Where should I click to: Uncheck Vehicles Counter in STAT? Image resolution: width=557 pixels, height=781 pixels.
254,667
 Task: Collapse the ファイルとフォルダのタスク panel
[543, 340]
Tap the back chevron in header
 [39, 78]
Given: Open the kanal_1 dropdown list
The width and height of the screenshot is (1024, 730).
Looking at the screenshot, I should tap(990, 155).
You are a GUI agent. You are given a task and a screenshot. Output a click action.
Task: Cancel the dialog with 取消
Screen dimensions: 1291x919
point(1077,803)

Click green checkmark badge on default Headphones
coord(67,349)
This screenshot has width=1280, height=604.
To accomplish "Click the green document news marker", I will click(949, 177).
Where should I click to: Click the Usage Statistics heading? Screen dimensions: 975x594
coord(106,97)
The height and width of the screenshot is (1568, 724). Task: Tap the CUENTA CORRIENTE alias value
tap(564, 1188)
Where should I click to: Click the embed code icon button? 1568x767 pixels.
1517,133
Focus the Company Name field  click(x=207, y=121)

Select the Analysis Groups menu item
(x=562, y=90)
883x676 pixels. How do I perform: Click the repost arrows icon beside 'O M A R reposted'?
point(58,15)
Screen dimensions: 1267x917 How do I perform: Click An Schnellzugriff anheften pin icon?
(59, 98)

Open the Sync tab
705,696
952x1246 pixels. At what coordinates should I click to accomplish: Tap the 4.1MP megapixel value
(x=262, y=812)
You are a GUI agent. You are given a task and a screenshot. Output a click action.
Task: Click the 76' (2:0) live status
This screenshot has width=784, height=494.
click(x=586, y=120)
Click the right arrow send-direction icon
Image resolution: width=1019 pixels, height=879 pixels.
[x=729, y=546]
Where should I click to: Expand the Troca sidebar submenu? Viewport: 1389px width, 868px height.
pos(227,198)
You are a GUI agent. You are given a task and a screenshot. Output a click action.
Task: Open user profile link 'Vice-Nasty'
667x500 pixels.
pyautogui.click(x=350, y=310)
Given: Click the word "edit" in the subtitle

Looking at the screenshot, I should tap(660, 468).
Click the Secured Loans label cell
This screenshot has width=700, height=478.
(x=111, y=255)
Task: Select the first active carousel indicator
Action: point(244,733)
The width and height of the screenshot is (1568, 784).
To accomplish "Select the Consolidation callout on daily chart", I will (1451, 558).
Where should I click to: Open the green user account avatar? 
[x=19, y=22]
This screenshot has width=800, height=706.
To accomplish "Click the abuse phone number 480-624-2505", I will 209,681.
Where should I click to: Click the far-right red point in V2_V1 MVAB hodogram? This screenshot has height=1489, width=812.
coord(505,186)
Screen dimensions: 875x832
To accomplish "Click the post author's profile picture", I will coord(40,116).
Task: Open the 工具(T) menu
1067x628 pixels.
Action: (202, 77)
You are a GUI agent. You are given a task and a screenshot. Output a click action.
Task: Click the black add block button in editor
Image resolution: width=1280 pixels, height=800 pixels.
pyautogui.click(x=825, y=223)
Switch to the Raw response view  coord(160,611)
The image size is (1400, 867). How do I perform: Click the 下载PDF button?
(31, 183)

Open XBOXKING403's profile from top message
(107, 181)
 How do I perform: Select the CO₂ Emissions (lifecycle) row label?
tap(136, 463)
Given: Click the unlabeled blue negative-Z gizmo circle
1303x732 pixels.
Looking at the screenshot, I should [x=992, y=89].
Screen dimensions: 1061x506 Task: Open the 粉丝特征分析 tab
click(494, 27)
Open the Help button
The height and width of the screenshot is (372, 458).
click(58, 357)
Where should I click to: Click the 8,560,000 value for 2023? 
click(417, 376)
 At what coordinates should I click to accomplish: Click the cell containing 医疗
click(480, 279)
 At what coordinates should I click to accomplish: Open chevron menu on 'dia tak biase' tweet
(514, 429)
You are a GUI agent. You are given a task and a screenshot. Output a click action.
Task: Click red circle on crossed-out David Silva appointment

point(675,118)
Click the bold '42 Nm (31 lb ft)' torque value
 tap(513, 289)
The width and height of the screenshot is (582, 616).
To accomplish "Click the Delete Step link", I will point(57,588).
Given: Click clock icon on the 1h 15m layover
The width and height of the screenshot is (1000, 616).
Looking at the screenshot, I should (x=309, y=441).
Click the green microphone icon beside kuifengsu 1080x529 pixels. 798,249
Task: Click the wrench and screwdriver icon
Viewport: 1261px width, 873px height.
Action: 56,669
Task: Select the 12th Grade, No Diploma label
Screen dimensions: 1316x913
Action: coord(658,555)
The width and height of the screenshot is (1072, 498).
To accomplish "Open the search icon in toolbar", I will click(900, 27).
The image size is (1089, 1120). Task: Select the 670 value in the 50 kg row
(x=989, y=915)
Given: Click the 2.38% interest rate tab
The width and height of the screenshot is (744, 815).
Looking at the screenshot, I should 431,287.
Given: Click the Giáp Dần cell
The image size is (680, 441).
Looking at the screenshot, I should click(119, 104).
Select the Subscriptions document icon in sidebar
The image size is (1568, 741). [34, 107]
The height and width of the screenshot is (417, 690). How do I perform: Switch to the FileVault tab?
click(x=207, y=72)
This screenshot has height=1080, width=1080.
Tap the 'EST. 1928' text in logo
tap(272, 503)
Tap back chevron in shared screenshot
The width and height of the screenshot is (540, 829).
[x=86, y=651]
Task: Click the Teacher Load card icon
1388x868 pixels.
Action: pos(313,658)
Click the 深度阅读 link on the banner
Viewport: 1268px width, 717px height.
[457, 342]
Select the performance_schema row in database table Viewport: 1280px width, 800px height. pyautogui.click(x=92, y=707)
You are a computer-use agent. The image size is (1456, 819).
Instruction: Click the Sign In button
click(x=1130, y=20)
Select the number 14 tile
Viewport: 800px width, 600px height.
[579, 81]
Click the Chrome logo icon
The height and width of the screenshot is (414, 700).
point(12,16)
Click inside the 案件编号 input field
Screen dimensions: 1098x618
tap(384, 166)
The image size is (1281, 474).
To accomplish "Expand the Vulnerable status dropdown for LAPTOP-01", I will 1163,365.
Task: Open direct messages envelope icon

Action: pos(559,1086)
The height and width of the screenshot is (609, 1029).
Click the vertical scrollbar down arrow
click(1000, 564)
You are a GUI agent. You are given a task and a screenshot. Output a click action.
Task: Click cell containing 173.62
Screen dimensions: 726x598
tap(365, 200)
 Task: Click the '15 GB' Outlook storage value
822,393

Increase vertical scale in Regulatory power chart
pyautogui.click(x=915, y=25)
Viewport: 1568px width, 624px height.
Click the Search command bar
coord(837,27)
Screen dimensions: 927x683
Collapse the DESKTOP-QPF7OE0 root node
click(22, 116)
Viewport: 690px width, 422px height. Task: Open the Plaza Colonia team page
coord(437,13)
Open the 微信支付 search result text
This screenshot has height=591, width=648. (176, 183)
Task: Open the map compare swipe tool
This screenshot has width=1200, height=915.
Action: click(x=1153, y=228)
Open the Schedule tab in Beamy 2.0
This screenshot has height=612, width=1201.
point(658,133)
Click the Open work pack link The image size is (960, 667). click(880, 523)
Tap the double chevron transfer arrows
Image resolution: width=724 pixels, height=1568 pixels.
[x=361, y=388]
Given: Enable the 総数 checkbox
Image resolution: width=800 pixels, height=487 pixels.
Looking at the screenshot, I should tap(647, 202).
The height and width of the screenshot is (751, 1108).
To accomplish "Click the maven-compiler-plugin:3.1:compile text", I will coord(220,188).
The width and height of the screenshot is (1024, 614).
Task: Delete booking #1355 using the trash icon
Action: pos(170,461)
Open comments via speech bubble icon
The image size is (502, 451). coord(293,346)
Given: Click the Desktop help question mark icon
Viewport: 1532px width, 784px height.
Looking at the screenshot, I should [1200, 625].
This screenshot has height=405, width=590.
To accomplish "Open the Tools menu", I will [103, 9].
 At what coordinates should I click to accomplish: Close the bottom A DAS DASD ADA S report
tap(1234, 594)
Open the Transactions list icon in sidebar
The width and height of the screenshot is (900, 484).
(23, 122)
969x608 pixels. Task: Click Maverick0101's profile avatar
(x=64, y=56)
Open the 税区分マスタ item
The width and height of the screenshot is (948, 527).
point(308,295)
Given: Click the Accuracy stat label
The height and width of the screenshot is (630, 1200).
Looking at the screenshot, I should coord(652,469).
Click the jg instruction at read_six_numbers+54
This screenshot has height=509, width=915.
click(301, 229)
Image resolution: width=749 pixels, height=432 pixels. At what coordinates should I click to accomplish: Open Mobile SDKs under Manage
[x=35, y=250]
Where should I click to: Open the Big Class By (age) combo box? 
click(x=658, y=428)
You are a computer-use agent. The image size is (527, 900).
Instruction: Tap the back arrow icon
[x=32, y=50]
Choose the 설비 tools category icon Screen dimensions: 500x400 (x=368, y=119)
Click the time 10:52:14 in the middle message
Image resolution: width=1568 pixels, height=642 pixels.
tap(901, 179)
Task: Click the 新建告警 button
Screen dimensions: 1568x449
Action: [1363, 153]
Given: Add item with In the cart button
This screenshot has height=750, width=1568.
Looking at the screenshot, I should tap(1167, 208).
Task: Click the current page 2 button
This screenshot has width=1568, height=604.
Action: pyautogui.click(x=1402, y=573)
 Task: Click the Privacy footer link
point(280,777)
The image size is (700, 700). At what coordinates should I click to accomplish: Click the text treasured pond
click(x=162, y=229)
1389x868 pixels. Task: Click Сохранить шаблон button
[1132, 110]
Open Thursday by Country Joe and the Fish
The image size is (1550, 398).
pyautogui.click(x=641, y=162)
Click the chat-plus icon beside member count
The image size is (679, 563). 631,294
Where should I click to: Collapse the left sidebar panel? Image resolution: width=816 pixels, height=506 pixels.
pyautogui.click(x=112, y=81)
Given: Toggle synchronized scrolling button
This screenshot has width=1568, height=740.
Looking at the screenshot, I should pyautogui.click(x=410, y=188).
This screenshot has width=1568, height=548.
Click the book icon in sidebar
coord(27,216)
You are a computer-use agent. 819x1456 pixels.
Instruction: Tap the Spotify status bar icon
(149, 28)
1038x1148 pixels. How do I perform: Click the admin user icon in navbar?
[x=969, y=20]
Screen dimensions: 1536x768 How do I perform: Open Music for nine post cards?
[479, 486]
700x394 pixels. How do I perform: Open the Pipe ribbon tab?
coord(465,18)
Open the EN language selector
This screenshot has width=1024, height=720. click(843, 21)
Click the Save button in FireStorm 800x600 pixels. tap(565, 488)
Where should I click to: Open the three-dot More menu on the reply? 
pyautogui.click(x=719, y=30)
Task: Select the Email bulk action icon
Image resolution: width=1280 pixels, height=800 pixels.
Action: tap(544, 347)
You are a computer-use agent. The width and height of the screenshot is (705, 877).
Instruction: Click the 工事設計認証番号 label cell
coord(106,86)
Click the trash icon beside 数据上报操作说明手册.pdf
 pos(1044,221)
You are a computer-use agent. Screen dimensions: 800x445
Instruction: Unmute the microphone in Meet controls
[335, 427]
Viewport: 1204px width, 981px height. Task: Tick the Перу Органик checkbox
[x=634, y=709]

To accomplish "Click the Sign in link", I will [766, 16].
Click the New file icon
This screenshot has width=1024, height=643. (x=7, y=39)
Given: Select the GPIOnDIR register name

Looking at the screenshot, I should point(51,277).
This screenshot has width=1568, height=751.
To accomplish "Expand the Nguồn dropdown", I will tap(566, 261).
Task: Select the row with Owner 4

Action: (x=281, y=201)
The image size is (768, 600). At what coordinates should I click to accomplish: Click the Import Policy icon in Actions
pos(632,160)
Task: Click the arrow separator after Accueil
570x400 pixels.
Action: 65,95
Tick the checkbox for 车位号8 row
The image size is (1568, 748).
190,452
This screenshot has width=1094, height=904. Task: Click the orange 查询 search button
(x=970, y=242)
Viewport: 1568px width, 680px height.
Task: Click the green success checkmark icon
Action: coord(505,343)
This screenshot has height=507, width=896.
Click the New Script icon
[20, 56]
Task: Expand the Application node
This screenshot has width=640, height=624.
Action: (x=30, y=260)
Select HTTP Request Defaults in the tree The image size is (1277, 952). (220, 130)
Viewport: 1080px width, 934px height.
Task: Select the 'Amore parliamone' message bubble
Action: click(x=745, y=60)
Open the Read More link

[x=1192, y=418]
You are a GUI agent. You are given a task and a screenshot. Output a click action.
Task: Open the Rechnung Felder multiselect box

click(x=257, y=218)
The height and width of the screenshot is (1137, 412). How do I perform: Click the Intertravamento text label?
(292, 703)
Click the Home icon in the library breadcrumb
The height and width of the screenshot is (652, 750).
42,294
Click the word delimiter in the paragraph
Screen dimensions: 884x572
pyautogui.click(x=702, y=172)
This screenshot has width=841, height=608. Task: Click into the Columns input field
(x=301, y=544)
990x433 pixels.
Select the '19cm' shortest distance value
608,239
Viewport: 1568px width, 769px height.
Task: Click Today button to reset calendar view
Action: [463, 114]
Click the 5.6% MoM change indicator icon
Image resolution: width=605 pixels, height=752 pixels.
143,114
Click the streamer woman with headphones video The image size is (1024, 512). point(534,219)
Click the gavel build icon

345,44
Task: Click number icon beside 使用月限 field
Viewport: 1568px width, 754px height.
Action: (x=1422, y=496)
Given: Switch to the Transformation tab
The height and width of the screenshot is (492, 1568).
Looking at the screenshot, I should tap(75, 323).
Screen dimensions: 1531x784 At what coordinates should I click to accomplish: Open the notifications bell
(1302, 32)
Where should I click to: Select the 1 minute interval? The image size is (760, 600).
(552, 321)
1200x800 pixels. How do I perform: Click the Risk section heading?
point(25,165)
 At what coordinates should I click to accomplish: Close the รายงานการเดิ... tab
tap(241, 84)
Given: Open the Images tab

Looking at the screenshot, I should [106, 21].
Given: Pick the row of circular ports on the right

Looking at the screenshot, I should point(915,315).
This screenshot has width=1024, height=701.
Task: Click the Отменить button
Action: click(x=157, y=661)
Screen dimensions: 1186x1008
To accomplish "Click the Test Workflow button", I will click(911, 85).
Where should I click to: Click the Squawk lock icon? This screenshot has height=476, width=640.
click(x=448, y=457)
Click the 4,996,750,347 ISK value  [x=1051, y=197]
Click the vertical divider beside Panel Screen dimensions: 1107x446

Activity: Each line from the top of the records through the one with "This screenshot has width=1280, height=604." should be returned exactly. Leave out everything else.

Exercise result:
Where should I click to: Uncheck Vehicles Counter in STAT? Image resolution: width=557 pixels, height=781 pixels.
254,667
 Task: Collapse the ファイルとフォルダのタスク panel
[543, 340]
Tap the back chevron in header
 [39, 78]
Given: Open the kanal_1 dropdown list
The width and height of the screenshot is (1024, 730).
Looking at the screenshot, I should tap(990, 155).
You are a GUI agent. You are given a task and a screenshot. Output a click action.
Task: Cancel the dialog with 取消
Screen dimensions: 1291x919
point(1077,803)

Click green checkmark badge on default Headphones
coord(67,349)
This screenshot has width=1280, height=604.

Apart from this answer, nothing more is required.